Extracted text ▸

________________________________________

MOREAU — Another solar company has its eye on Moreau’s expanse of vacant space.
If this one’s projects are approved, it would essentially max out National Grid’s local substation, meaning no other solar arrays could be built, except large installations that connect to a transmission line.
The National Grid transmission line runs through the town’s agricultural district.
The Town Board heard a presentation from US Light Energy at Tuesday’s board meeting. CEO Mark Richardson said he wants to build a 10 megawatt array at 65 Reynolds Road, the former Tee Bird South Golf Course, and a 5 megawatt array at the town’s closed landfill on Butler Road. Both would be community solar projects.
Those arrays would connect to the National Grid substation, which can handle an influx of up to 17 megawatts of solar power. The two projects would take nearly all of the substation’s capacity, meaning that future projects would require the developer to pay for upgrades to the substation.

________________________________________

Entries provided ▸
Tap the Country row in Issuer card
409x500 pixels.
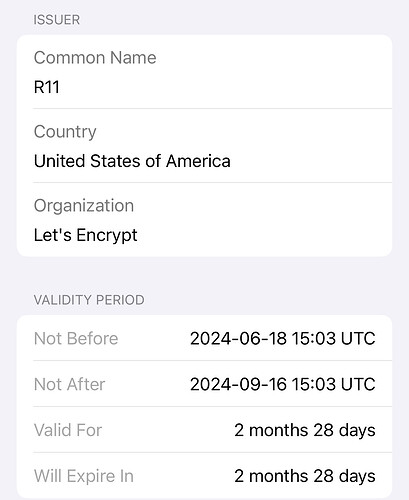pyautogui.click(x=204, y=146)
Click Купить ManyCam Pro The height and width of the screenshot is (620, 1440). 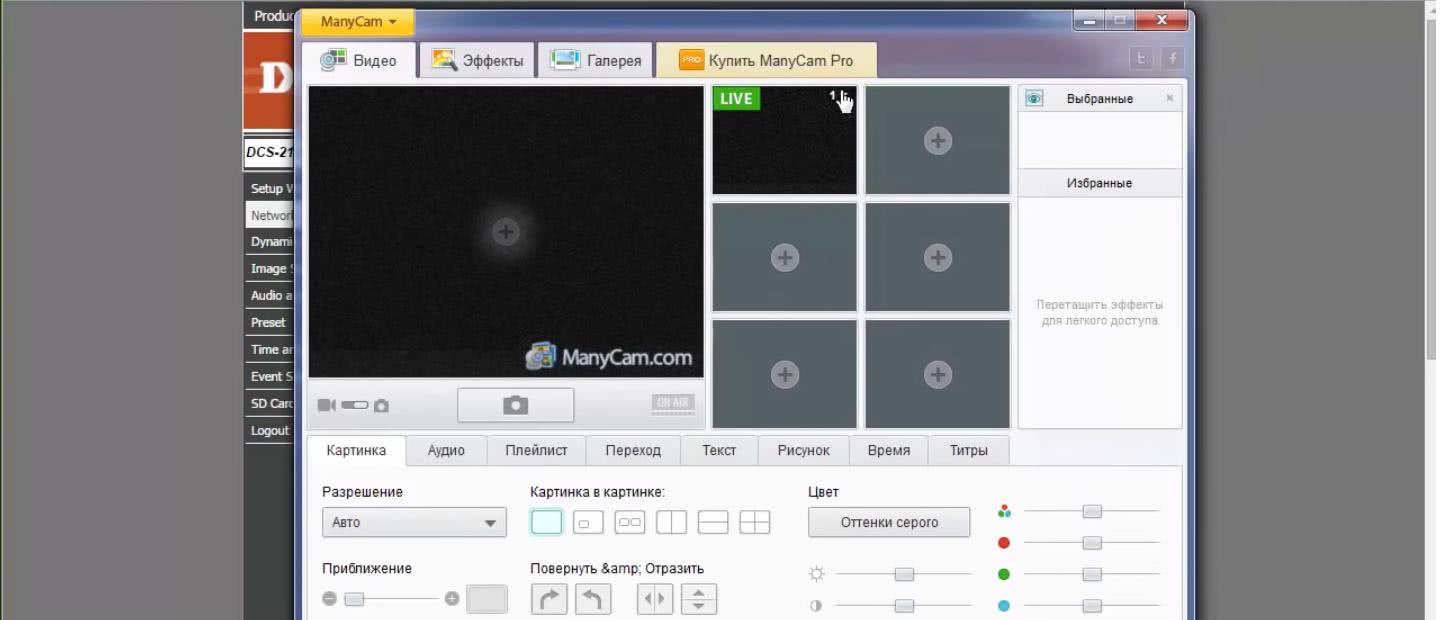(x=766, y=60)
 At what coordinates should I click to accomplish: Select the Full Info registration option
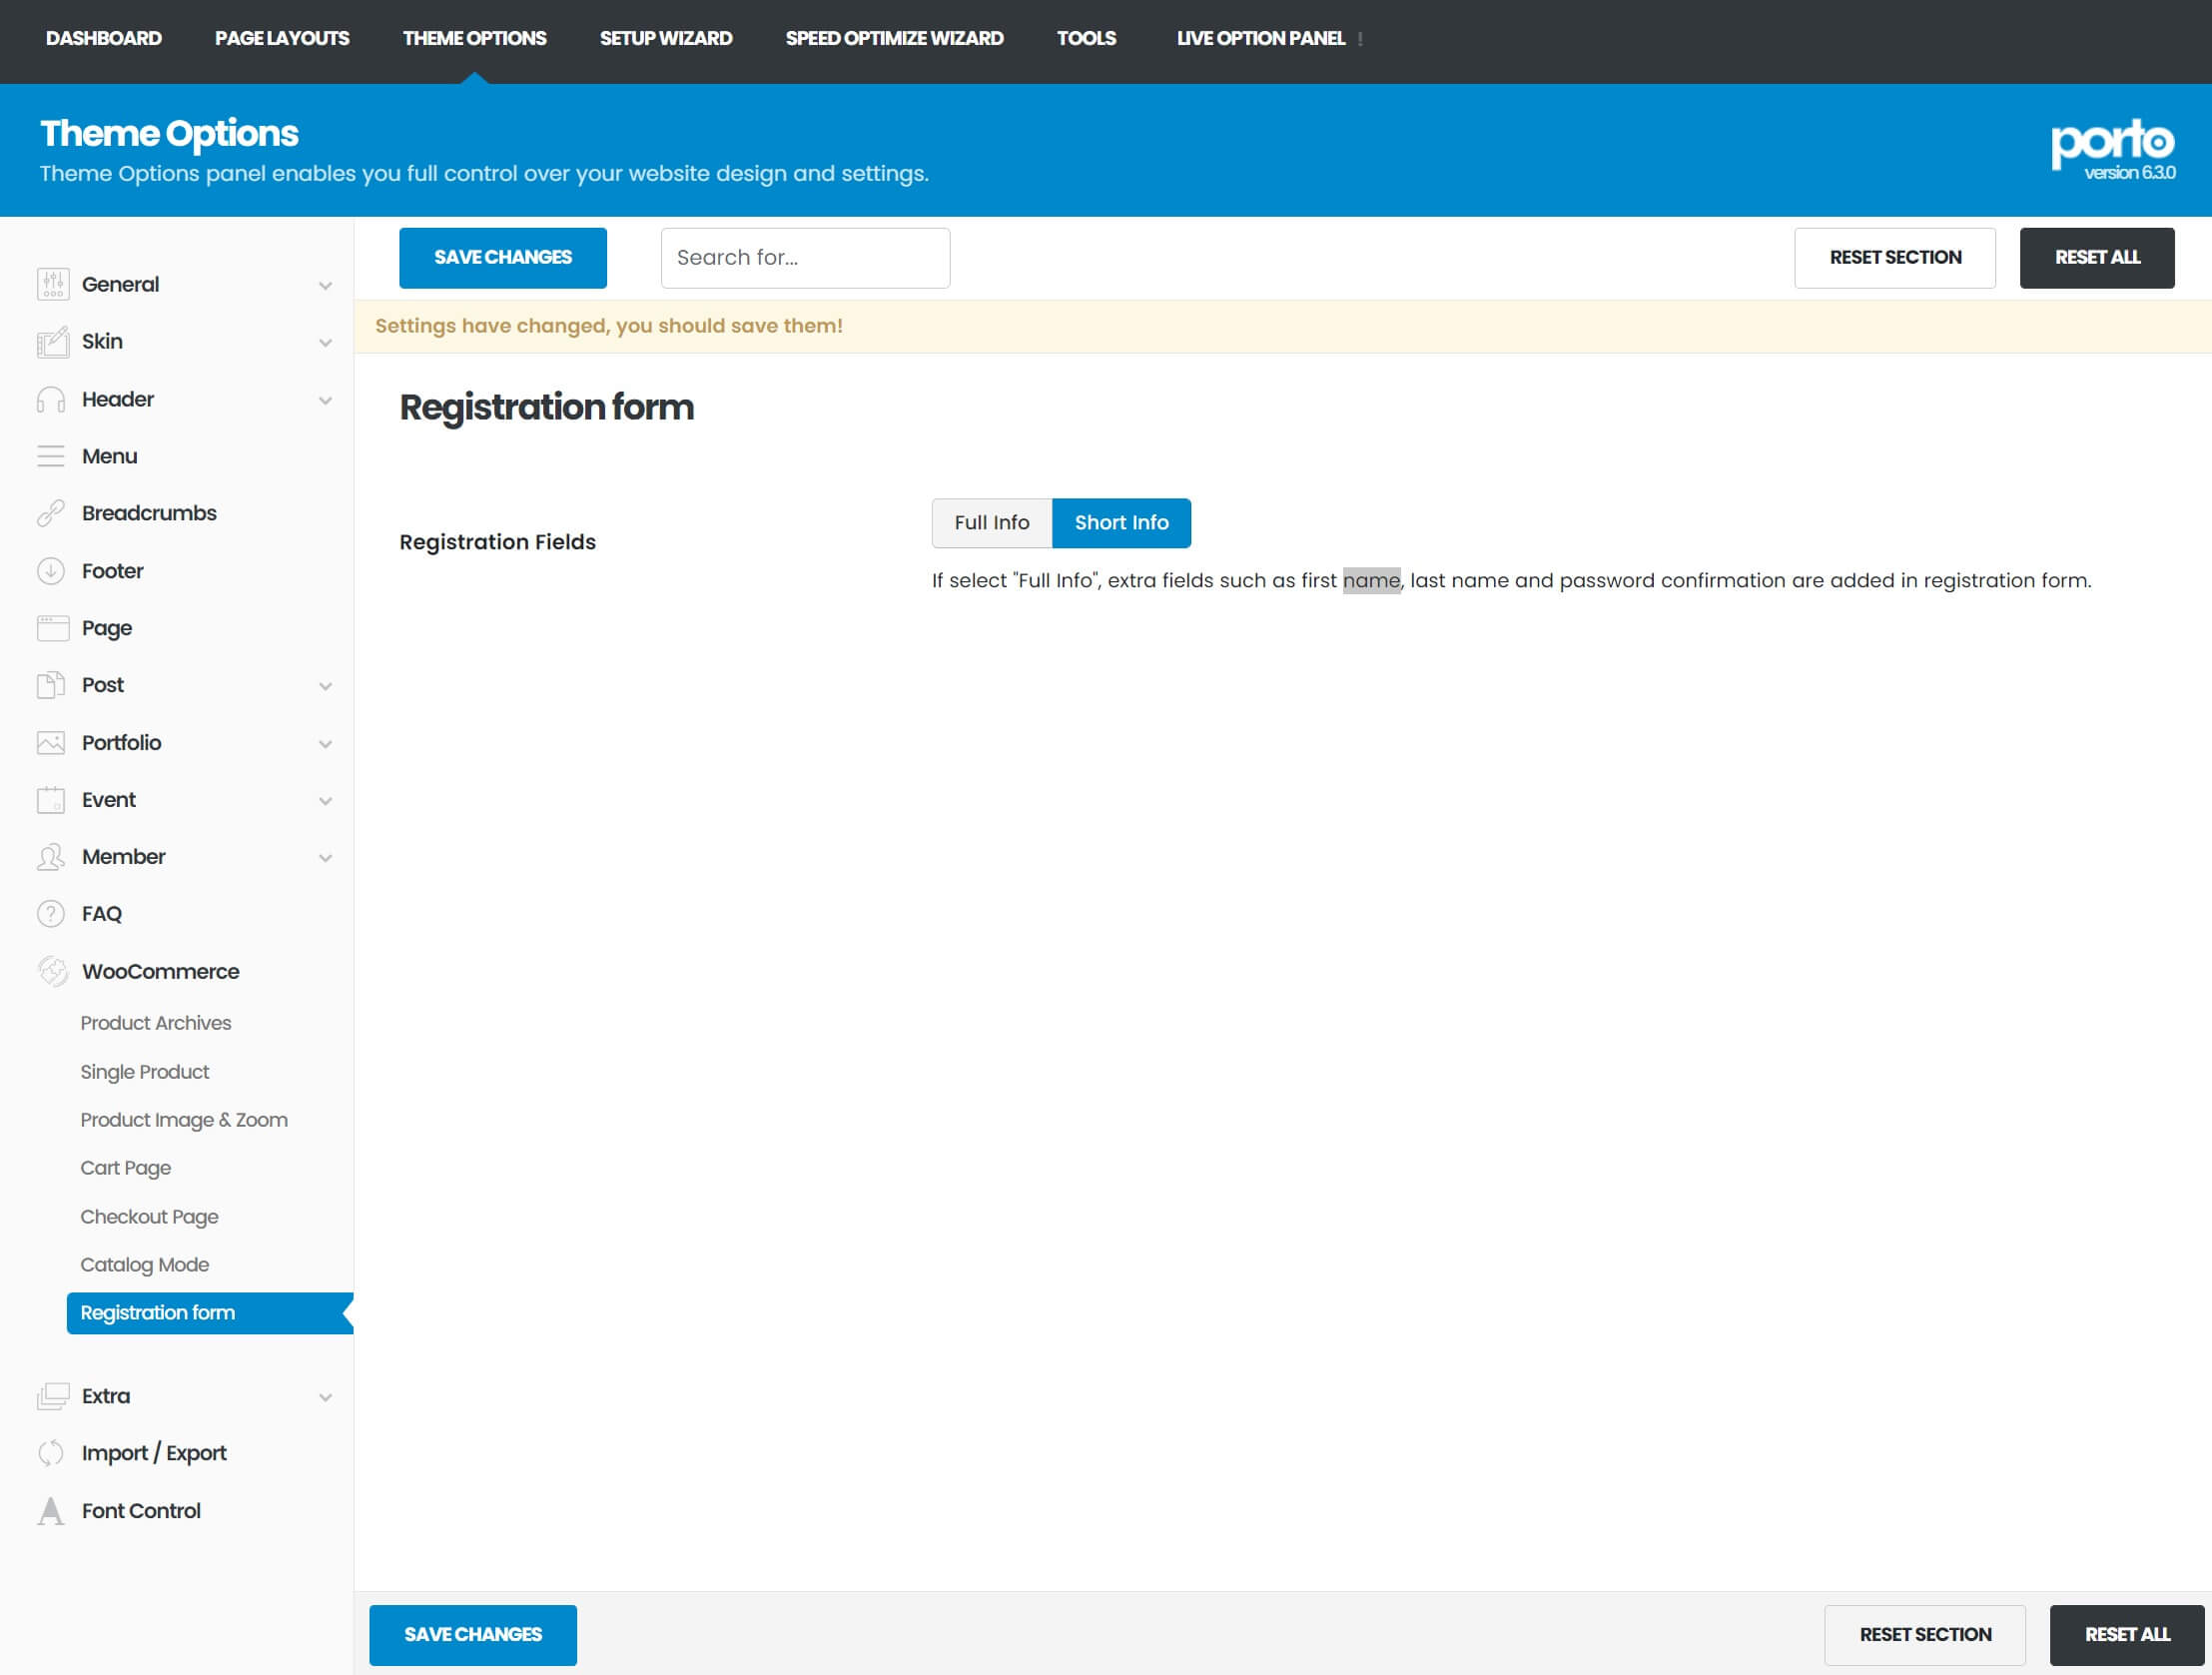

________________________________________

Problems to solve ▸
1) In one to three sentences, explain why the Moreau solar article says future projects would require developers to pay for substation upgrades.
2) According to the Moreau solar article, where would the 5 megawatt array be built?
3) Continue the Moreau solar article, starting after its final sentence.
The material that comes after the article is separate from it.

Task responses ▸
1) The National Grid substation can handle up to 17 megawatts of solar power, and the two US Light Energy arrays, at 10 and 5 megawatts, would take nearly all of that capacity. With little room left, any later project would need the substation upgraded, at the developer's expense.

2) At the town's closed landfill on Butler Road.

3)
The plan would not affect two proposed large arrays of 20 megawatts or more on local farms. Large arrays must connect to the National Grid transmission line, which means they can only be placed near the existing line.
The Town Board still has not decided how it will handle solar arrays in town. Town code allows them only in the industrial park, and the town has put a moratorium on all ground-mounted arrays while the board considers expanding the allowed locations.
US Light Energy is getting ready so that it can start work as soon as the Town Board votes on a new solar array law. National Grid has already given “preliminary approval” to the Reynolds Road site, Richardson said. He added that he could build the landfill project in four to six months, after getting town approval.
Supervisor Todd Kusnierz said the town likes the idea of the landfill project.
“The board is very interested in the development of a possible solar array off of our closed landfill,” he said.
Richardson proposed a lease of $7,000 per megawatt at the landfill, as well as a payment in lieu of taxes of $3,500 to $5,500 per megawatt. He wanted to put 5 megawatts on the landfill, but said the steep slopes on the sides of the landfill cap could restrict him to slightly less than that.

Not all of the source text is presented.